Protanophia, yaitu orang yang kehilangan kerucut merah sehingga ia buta warna merah.

Tritanophia, yaitu kondisi yang ditandai oleh ketidakberesan dalam warna biru dan kuning dimana conus biru atau kuning tidak peka terhadap suatu daerah spektrum visual.
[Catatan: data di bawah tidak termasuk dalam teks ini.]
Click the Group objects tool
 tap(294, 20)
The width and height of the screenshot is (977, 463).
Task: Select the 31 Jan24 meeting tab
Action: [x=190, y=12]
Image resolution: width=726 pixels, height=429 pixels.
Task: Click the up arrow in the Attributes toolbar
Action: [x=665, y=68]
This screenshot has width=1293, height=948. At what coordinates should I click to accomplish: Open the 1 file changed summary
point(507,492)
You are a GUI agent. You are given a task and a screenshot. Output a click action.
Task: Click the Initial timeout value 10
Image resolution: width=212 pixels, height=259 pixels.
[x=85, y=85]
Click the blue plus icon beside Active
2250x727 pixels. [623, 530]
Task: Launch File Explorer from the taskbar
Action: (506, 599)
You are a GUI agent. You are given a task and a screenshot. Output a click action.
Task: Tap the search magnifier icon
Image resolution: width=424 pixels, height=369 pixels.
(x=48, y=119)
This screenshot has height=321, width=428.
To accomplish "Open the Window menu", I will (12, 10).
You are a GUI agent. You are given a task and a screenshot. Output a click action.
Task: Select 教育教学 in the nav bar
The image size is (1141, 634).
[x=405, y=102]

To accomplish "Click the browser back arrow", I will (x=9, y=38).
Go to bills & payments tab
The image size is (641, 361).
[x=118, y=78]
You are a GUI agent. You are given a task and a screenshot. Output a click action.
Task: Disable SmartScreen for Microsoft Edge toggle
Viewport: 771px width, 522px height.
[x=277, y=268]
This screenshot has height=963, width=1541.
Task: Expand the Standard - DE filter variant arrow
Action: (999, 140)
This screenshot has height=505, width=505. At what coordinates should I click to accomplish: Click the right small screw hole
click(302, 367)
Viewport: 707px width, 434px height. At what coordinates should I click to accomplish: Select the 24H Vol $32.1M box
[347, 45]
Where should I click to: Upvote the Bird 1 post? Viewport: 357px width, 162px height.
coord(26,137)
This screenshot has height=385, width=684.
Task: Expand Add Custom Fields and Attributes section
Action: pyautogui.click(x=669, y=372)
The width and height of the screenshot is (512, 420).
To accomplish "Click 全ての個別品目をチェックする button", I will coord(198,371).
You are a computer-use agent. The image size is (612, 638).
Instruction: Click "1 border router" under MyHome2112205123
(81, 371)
Teori Hering tentang Buta Warna Menurut Hering, buta warna partial disebabkan karena orang tidak mempunyai substansi warna merah-hijau (daltonis). Umumnya orang menderita buta warna merah-hijau, sedangkan buta warna kuning-hitam jarang terjadi, juga penderita buta warna yang total jarang terjadi karena itu jarang ada individu yang tidak mempunyai substansi fotochemis sama sekali. Hering juga menyatakan bahwa ada 3 macam substansi fotochemis yang memiliki 6 macam kualitas dan dapat memberikan 6 macam sensasi. Substansi ini dapat dipecah dan dapat dibangun oleh rangsang- rangsang tertentu. Kedua macam substansi itu adalah :

Substansi putih/hitam Substansi merah/hijau Substansi kuning/biru

Kalau terlihat warna putih, berarti semua gelombang sinar dipantulkan, sedangkan kalau melihat warna hitam berarti semua gelombang sinar dihisap (diabsorpsi).